Miller was one of the delegates who supported a resolution proposing that the AAFP convene a meeting of groups — including the Relative Value Scale Update Committee, the Medicare Payment Advisory Commission, the Centers for Medicare and Medicaid Services (CMS), and national health plans — to mandate full reimbursement for mental healthcare services directed and supervised by primary care physicians. The resolution stipulated that the AAFP provide a report each year to the Congress of Delegates until such reimbursement is fully implemented.

Some supporters of the resolution were particularly frustrated with mental healthcare "carve outs" from some insurance plans.

"Medicare Advantage plans carve this out, Medicaid carves this out, as do many health plans," said Robert Jackson, MD, an alternate delegate from Michigan who helped author the resolution.
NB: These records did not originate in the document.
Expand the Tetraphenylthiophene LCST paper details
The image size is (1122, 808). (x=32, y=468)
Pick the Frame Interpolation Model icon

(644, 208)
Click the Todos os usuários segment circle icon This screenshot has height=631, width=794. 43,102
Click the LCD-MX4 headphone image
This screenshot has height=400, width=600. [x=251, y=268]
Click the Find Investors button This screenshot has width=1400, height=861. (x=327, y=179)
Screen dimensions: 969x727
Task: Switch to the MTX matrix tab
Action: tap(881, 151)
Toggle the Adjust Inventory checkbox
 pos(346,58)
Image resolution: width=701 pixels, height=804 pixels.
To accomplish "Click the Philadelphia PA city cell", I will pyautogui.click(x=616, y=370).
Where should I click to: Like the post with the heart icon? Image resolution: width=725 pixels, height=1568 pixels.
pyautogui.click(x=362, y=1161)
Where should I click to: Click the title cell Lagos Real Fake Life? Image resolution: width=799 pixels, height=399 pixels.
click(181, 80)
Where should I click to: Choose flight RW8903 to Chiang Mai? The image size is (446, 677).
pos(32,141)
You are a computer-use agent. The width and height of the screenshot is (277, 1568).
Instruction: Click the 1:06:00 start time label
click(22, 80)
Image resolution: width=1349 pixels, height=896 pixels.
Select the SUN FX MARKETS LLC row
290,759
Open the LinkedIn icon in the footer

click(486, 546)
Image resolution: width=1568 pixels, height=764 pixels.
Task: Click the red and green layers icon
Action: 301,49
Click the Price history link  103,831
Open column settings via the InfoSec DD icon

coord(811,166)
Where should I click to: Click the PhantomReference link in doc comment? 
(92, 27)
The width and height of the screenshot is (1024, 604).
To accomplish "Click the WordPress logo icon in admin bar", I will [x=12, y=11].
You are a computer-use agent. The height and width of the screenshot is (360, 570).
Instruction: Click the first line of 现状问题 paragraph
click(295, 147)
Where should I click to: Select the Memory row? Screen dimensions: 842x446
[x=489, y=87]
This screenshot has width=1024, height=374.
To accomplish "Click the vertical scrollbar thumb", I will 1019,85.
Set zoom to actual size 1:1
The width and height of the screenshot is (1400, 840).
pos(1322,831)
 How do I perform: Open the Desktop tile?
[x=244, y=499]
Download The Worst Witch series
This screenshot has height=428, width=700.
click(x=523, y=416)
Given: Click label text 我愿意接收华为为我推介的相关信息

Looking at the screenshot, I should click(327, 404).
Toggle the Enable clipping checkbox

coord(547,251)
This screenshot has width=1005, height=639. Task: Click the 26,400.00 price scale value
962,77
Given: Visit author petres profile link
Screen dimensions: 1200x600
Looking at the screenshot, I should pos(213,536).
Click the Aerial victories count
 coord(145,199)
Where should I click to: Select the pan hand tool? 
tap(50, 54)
The literature is convincing that mental healthcare brings great benefit to practices, "but if we can't pay for it, we can't give that benefit," he pointed out.

Tim Alford, MD, a delegate from Mississippi, said that in the Mississippi Delta, "we have one of the highest — if not the highest — incidence of schizophrenia in the world. And a patient with hard-core schizophrenia carries the same cost burden to society as a quadriplegic."

There is little mental health infrastructure in the state, Alford said, and the care largely falls to the family doctor.

Payment reform needs to include mental health because it's eating us alive and it's eating this country alive.

"We have to stake our ground when it comes to payment to physicians," he said. "Payment reform needs to include mental health because it's eating us alive and it's eating this country alive."

The resolution was referred to the board of directors for study and a report to next year's Congress.

Michael Munger, MD, speaking on behalf of the AAFP board of directors, said that although the board is "100% behind" the intent of the resolution, it opposes the resolution as written because position papers and policy are already in place that ask for "full payment to family physicians who provide behavioral health services and who supervise behavioral health clinicians."

"We routinely advocate for this, not only with CMS, but also in our yearly meetings with the big five commercial payers. This is something we're actively engaged in," he added.

The AAFP does not have the authority to convene the groups the resolution asks for, Munger noted, and although the board sees the end goal as critically important, it sees the direction proposed to get there as flawed.

Miller, Jackson, Alford, and Munger have disclosed no relevant financial relationships.

American Academy of Family Physicians (AAFP) 2018 Congress of Delegates. Presented October 10, 2018.